Remember when Jeremy Renner was a combustible character actor whose volcanic eyes threatened to torch the celluloid of S.W.A.T. and The Hurt Locker? You know, before he hoisted the Bourne and Mission: Impossible franchises upon his sturdy shoulders only to buckle at the knees, and before his Hawkeye got to quiver, ready for action, at the edges of the frame while Iron Man, Captain America, and Thor did their things? 

Fine, then Wind River is for you. It’s directed by Taylor Sheridan, which if you’ve seen his grotty horror debut Vile, is something to be afraid of… until you consider he also wrote Sicario and Hell or High Water.

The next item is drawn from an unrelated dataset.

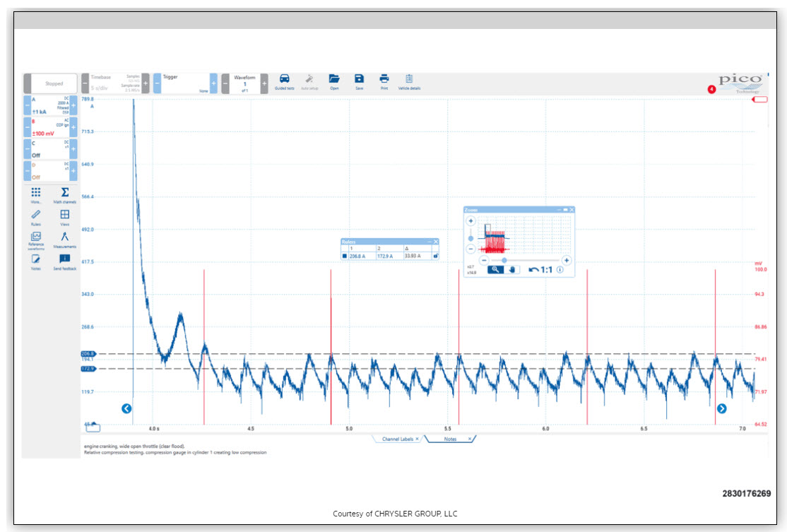Toggle the lock icon in Rulers table
787x532 pixels.
coord(435,256)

This atmospheric, hard-bitten noir-cum-revenge-western is far closer in flavour, themes and quality to those movies, and also recalls such thrillers as the Coens’ No Country for Old Men, Sam Raimi’s A Simple Plan and John Dahl’s Red Rock West, as well as Larry Fessenden’s underrated folklore horror Wendigo. Set in a pocket of Wyoming where the only choice is “to survive or surrender”, it makes the most of its snow-smothered landscapes and vividly earthy locals.

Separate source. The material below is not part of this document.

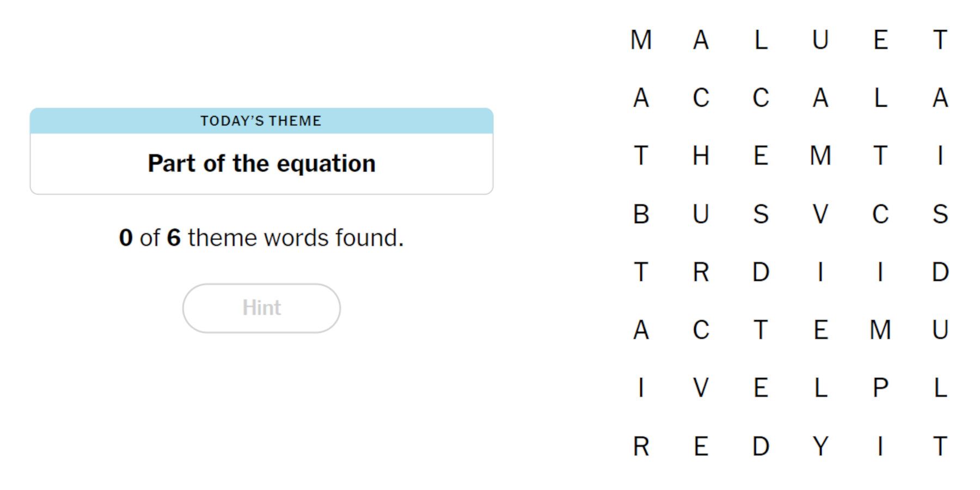Viewport: 980px width, 490px height.
Task: Select the letter S ending the fourth row
Action: [x=941, y=215]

Renner plays Cory Lambert, a local US Fish and Wildlife Service agent who discovers the body of an 18-year-old woman in the wilderness of the Wind River Indian Reservation. The FBI send rookie agent Jane Banner (Elizabeth Olsen) to investigate the death, and the pair pool their respective skill sets to navigate the harsh terrain, both geographical and political. 

(Image: © STX)

Like Hell or High Water, this is a movie of vast, desolate landscapes and grinding poverty, and also like Hell or High Water, its themes are offered up a little too stridently. But Taylor’s writing sure knows how to load up on the feel of a place, and here his terse direction is similarly soaked in atmosphere, savouring the rhythms and rhymes of this hardscrabble environment before shattering the spell with bouts of explosive violence. 

Racial tensions add another layer of scratchy frost (though the film’s open to Mississippi Burning-type criticisms of focusing on the white characters), and Olsen’s Banner is tougher than she looks, refusing to be cowed by the obdurate men who dominate this cruel territory. 

But it’s Renner’s film, the role of the grief-stricken, taciturn and surprisingly tender Lambert fitting him as snugly as his cowboy hat. Watch it and you’ll be convinced, anew, that he should be steering a major franchise. Or maybe just taking on more parts like this one.